41 This rule, however, was qualified. If an individual built upon their property, and in doing added unnatural weight to those lands, they could not recover if their neighbour in excavating adjoining property removed support for that land and caused damage to the buildings so situated. This is because, although neighbours were obligated to provide support for each other, their obligations did not extend to supporting the additional weight that buildings placed on contiguous, yet separately owned lands: Pantelone v Alaquie (1989) 18 NSWLR 119 at 129 per Giles J. As Fry J explained in Dalton v Henry Argus at 772:
- “On principle it appears to me that it might well be held that every man must build his own house upon his own land, and that he cannot look to support from the land of adjoining proprietors. Such a principle would prevent the owner of a house from ever acquiring a right to lateral support except by actual contract. An opposite view might be taken, for which also much reason could be given. The right of soil to support by adjoining soil is given by our law as a natural right, and it might well have been held that this natural right to support carried with it a right to the support of all those burdens which man is accustomed to lay upon the soil. On this principle, the right to support would arise as soon as the house was built, and would exist independently of the user, consent or contract. It might thus, it appear to me, be reasonable to hold that a house should never have the right of support, or that it should always have it. But I am unable to find any principle upon which to justify the acquisition of the right to support by a house independently of an express covenant or grant. For casting aside all technicalities, I think that the only principle upon which rights of a kind like the one in question can be acquired is that of acquiescence. But I further think that, as he who cannot prevent cannot acquiesce, and as the owner of the adjoining land cannot prevent his neighbour from erecting a house upon his own land, he can never be said to have acquiesced in the construction of that house, or in the burden that which thence results. Such are the conclusions to which I should be driven by the consideration of this question on principle. When I turn to the authorities of our law bearing on the subject, I find as it appears to me, that it has been decided that an ancient house does possess the right in question; that a new house does not possess this right; and consequently, that the right is one that may be acquired independently of express covenant”

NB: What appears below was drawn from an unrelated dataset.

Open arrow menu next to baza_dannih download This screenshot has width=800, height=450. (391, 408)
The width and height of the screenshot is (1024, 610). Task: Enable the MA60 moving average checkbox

42 The rule in Dalton v Henry Angus was criticised, in particular because of the way in which it distinguished between land that is built upon and land that is not. In Stoneman v Lyons (1975) 133 CLR 550 Stephens J at 567 observed that the rule is “clearly ill-adapted to conditions in modern cities”. In Xpress Print Pty Ltd v Monocrafts Pte Ltd [2000] 3 SLR 545, Yong CJ at [35] demonstrated how the application of this rule could lead to unfair and somewhat absurd results:
“If my neighbour’s land is in its natural state, I may not remove the soil on my land without providing alternative support for his land; but if my neighbour expends money and effort in building a bungalow on his land, then I may excavate with impunity, even though his bungalow might crumble to the ground. Yet my liberty to ignore the support required by his house is not perpetual, but lasts only for 20 years, at which time any indolence in pursing my right to remove my soil is transformed into a positive right of support [that is, an easement of support] in respect of his dwelling.”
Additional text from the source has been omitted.